The government has sought to liberalise the energy sector at home while also creating national champions that can better compete globally. China has also encouraged the development of smaller independent refiners, known as teapots. They’ve been allowed since last year to buy and import their own crude oil and now account for about 30% of the country’s total capacity. “This is probably part of the government’s energy reform to consolidate smaller players and put them head-to-head with the bigger state refiners” like PetroChina and Sinopec, said Suresh Sivanandam, a senior manager of refining research at Wood Mackenzie Ltd in Singapore.
The combined company would have about 50mn tonnes of annual capacity, equivalent to about 1mn barrels a day, according to Wood Mackenzie Ltd That compares with 300mn tonnes annually for Sinopec, and 195mn for PetroChina.

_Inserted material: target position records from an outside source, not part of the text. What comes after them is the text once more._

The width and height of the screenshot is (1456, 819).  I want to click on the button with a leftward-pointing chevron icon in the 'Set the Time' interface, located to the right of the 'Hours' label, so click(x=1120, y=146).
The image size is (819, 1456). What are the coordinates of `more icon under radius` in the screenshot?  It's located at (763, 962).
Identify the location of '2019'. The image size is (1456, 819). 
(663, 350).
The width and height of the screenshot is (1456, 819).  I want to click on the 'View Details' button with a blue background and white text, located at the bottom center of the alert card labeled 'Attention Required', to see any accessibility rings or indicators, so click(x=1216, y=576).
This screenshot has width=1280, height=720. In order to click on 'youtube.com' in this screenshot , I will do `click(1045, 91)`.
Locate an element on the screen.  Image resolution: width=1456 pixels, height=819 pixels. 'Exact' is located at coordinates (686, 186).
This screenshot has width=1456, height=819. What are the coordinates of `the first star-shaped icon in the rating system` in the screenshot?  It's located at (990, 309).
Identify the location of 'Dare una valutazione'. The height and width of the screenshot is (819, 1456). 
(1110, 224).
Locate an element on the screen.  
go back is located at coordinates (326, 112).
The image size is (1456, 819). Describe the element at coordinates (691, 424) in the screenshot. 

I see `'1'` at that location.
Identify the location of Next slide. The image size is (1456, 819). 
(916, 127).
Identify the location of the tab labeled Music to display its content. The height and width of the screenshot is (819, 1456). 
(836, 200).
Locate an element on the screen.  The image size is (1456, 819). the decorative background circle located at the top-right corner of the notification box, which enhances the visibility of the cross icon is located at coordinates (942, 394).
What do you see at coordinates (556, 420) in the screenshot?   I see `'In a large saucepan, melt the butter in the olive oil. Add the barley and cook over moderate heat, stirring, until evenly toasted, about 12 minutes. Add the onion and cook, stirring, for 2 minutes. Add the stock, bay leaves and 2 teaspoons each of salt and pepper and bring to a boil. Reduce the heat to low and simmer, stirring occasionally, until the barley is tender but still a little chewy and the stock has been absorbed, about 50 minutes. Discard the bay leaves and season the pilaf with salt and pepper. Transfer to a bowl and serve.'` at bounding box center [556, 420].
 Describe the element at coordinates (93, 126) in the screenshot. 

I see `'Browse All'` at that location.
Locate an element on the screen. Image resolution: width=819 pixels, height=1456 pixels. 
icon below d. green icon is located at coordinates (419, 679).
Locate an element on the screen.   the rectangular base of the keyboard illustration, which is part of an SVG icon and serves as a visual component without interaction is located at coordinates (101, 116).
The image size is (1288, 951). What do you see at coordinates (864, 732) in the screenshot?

ChemChina has crude supply deals with Russia’s Rosneft PJSC, while Sinochem has term contracts with Middle Eastern producers, according to Nah at Energy Aspects. “Chemchina, the biggest independent refiner in terms of system, and Sinochem, with all its import and export facilities, make them pretty strong together,” he said.
ChemChina is the country’s largest chemical company with nine refineries and more than 140,000 workers, according to its website. Sinochem, which has about 50,000 employees and assets worth about HK$301bn ($39bn) in businesses spanning oil fields in Brazil to rubber plantations in southeast Asia, owns China’s largest fertilizer company, as well as fluorine and seed companies.
China’s state-owned enterprises account for about 40 percent of the country’s industrial assets and 18% of total employment, according to Bloomberg Intelligence economists Fielding Chen and Tom Orlik. Consolidating and improving their profitability is critical for authorities to rebalance the $10tn economy away from debt-fuelled infrastructure investment and exports to one powered more by services and consumer spending.